A Word on Swords

Before any mistakes or unwarranted assumptions are made, let me assure you I am not placing myself in the category of expert, I am proud to be a sword nut. I am crazy about them and have been as far back as I can remember. The reason I will not claim expert is because I learn so much every single day. A true expert and aficionado of the sword might, for instance, see no value in a wall hanger sword. This is the term for the swords which have no  practical usage. They are made of inferior materials, stainless steel as an example. They might have strange designs or might merely be a cheap imitation of historical swords. I cannot claim a distaste for wall hanger swords because there are pictures and video all over the internet showing me standing in front of some swords which really are good for not much more than looking shiny as they hang on the wall.

Now, one must understand that there are people who do not know these swords are poorly made. In swords as with almost everything else, you get what you pay for. Take a look at the photos that follow as I show where I disassembled one of my wall hanger Scottish Claymore swords.



As you can see, this one has an added feature which makes it unsuitable for anything other than display. Aside from being constructed from brittle stainless steel, it has a rat-tail tang. Worse would be the wire weld, but this is only slightly better. If I were to ever swing this sword, the tang may snap off, but even if it didn’t, if it hit a solid object, say a wall or table, this is highly likely to snap. And the blade is very sharp. Who knows what direction it will go when it breaks?

Who can forget this one:

This is the sort of thing that can happen. I want to be macho and make comments like “this is how we thin the herd” or some such, but the fact is I don’t want people to get hurt. So if something here can prevent someone from hurting themselves, I will feel a lot better.

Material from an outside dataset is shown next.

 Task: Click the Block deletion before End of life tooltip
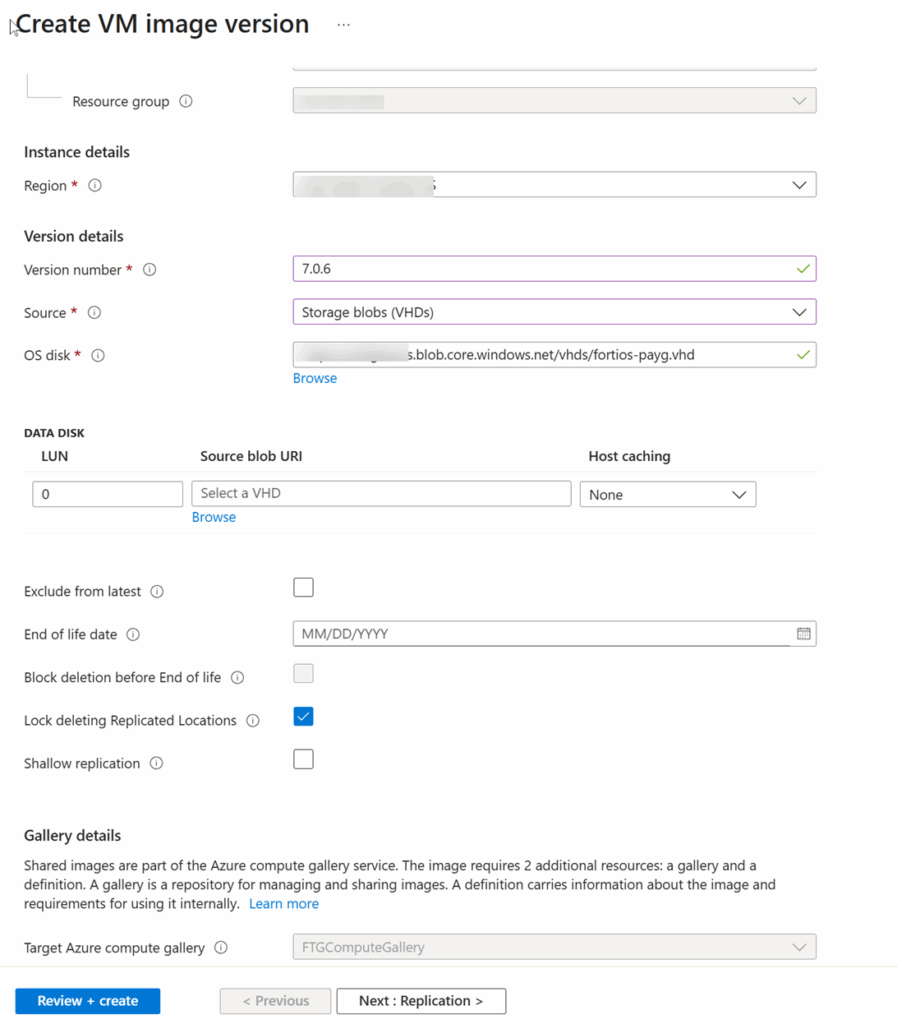[237, 678]

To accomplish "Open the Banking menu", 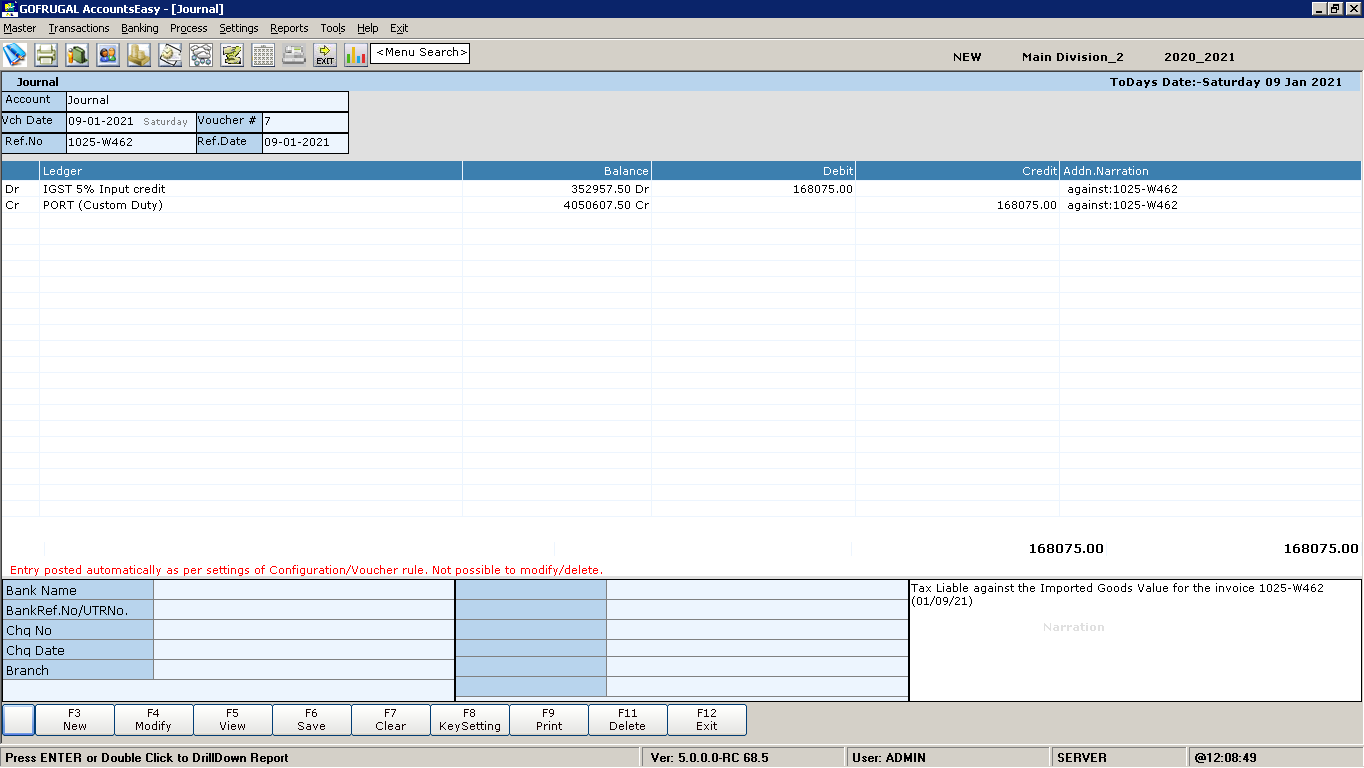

The fact is, where swords are concerned, you will have to spend some money to get a good usable one. This is where the non-sword people start in with “You don’t NEED a sword that can kill a person, no one gets in sword-fights anymore.” Or some other garbage. Of course I don’t NEED a sword! I want swords. And if someone breaks into my home and a sword is all that is in reach, the sword will have to do! And if this actually is the situation, the sword that will have to do, better not snap in two and send sharp edges to slice me up instead of the bad guy.

For my current interests, I am learning a bit about Western Swordplay, and when finances permit, I will be purchasing a western style sword. Right now I am leaning toward the Hand and a Half Broadsword, here is a demo video of the Hand and a Half offered by Cold Steel: ***WARNING: VIDEO DISPLAYS GRAPHIC DESTRUCTION OF A PIG CARCASS***

I also like the Grosse Messer shown here (no…Cold Steel is not paying me for this. They just have cool videos of the swords I am talking about): ***SAME WARNING AS ABOVE!!***

Anyway, the bottom line is this – real, functional swords are not cheap. I have a lot of cheap ones from my early days of collecting. If you buy the cheap swords you will have a cheap sword, period. Be careful because low quality material and poor construction can get you hurt pretty badly if you try to use a cheap blade. Be careful, and buyer beware.


  1. jwong says:

    As a fellow sword lover myself, I highly recommend the PBS program, “Secret of The Viking Sword” to further your knowledge of what makes a truly good sword.


    1. Wallace Smedley says:

      Thank you, I will check into that!